Arnall Patz, M.D., renowned vision researcher and emeritus professor of ophthalmology at the Wilmer Eye Institute at the Johns Hopkins University, died of heart disease on Thursday, March 11. He was 89.

“We have lost one of the great pioneers of ophthalmic research,” said Paul A. Sieving, M.D., Ph.D., director of the National Eye Institute (NEI).

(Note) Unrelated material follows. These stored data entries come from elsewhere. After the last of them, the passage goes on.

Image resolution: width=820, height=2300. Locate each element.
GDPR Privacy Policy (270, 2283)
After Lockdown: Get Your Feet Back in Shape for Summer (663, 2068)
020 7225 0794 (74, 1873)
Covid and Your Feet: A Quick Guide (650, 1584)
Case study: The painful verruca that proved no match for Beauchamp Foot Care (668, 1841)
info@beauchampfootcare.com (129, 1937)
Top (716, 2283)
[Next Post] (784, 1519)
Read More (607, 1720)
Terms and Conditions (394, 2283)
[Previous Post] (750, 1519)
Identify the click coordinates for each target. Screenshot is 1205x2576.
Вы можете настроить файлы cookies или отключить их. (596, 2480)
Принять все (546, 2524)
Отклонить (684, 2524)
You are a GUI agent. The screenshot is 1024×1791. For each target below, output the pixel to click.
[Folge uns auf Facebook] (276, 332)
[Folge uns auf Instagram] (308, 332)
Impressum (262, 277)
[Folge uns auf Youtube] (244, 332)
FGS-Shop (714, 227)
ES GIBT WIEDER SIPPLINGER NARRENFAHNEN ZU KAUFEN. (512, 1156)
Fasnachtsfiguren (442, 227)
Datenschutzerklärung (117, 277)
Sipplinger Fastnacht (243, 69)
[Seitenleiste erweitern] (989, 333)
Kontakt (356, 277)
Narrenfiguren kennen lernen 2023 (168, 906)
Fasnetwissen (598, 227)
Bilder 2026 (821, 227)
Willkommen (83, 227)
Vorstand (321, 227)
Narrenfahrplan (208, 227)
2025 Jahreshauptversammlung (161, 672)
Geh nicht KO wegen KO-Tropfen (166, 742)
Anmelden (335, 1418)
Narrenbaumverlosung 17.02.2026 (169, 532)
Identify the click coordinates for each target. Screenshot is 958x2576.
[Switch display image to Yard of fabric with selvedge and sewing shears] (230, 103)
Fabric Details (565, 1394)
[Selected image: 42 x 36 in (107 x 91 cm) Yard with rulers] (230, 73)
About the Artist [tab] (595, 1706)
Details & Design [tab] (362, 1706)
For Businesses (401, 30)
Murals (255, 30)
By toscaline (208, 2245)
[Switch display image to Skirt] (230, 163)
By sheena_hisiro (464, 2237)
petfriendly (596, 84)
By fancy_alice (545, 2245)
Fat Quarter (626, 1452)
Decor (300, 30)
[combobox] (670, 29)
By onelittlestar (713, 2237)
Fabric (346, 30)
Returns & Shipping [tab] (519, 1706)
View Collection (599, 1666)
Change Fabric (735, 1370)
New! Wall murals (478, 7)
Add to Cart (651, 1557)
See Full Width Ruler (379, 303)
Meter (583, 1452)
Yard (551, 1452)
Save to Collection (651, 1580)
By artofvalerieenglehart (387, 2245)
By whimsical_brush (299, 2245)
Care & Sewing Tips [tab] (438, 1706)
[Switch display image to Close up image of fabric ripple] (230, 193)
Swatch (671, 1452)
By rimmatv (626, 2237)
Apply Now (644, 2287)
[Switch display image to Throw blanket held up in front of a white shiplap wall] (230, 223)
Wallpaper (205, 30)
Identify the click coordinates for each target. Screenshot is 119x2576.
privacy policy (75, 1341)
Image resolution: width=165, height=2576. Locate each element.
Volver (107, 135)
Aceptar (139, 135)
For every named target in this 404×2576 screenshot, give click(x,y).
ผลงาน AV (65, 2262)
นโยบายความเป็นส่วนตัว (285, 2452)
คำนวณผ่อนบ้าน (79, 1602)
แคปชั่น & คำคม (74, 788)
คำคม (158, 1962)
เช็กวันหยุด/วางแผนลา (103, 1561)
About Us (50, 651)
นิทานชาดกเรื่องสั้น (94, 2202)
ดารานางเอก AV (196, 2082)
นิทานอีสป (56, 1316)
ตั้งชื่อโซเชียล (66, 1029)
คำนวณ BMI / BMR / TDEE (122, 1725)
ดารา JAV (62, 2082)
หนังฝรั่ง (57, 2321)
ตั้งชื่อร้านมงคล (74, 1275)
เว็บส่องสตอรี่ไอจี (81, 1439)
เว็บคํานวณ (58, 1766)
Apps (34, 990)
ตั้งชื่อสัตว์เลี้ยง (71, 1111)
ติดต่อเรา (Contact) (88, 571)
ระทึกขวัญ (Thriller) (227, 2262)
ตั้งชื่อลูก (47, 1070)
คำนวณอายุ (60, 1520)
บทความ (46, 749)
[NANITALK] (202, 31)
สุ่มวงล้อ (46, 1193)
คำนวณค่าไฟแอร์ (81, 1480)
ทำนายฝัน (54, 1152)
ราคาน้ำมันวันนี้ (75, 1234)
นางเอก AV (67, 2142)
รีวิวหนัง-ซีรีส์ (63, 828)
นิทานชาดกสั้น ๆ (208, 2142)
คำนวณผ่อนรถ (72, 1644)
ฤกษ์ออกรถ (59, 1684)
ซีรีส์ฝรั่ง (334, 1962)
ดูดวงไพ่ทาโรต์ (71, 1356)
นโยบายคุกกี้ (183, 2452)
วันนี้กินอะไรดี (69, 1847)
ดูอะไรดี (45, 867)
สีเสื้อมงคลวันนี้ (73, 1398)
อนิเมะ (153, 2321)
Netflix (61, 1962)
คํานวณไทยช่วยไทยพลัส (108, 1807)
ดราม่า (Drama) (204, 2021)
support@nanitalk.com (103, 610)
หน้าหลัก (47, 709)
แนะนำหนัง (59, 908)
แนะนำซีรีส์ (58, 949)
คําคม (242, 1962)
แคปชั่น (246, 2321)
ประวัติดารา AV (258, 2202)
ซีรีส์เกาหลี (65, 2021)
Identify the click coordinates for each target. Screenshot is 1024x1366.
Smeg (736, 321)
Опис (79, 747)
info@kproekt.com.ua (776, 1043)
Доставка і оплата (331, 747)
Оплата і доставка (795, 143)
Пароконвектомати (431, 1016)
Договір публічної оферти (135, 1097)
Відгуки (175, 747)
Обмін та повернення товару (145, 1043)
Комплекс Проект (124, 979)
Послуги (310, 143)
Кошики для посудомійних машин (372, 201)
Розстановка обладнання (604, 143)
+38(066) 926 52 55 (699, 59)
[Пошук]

Dr. Patz earned his medical degree from Emory University, served as an army doctor at the Walter Reed Army Medical Center, and trained at D.C. General Hospital in the nation’s capital. He also earned a Master of Liberal Arts degree from the Johns Hopkins Krieger School of Arts and Sciences when he was 78.

Dr. Patz became a part-time member of the Johns Hopkins faculty in 1955 while maintaining a private ophthalmology practice, and transitioned to a full-time research professor in 1970. In 1979, he became the director of the Wilmer Eye Institute, a position he held for 10 years.

As a young ophthalmology resident in the early 1950s, Dr. Patz conducted what is now considered to be one of the first randomized clinical trials, not just in ophthalmology but in all of medicine. His small study revealed that excess oxygen given to premature babies resulted in a disease called retrolental fibroplasia (RLF, more commonly known as retinopathy of prematurity), a major cause of blindness in children at that time. Promising initial results led to a larger randomized clinical trial supported by the National Institute of Neurological Diseases and Blindness (from which the NEI was born) and organized by V. Everett Kinsey, Ph.D., an ophthalmic biochemist. With the help of ophthalmologists and pediatricians around the country, Drs. Patz and Kinsey confirmed that high concentrations of oxygen administered to premature infants in incubators did cause the disease. Consequently, physicians reduced the levels of oxygen given to premature infants, and the incidence of RLF dropped dramatically.

“Arnall Patz was one of the most influential people in my career,” said NEI clinical director Frederick L. Ferris III, M.D. “He ran the first clinical trial in ophthalmology, and his help and support was critical to the eventual success of the clinical trials program at the NEI.”

For their work, Drs. Patz and Kinsey received the prestigious Albert Lasker Award for Clinical Medical Research in 1956. After more than 50 years in medicine, Dr. Patz also received the 2004 Presidential Medal of Freedom from President George W. Bush, who praised him as “the man who has given to uncounted men, women and children the gift of sight.”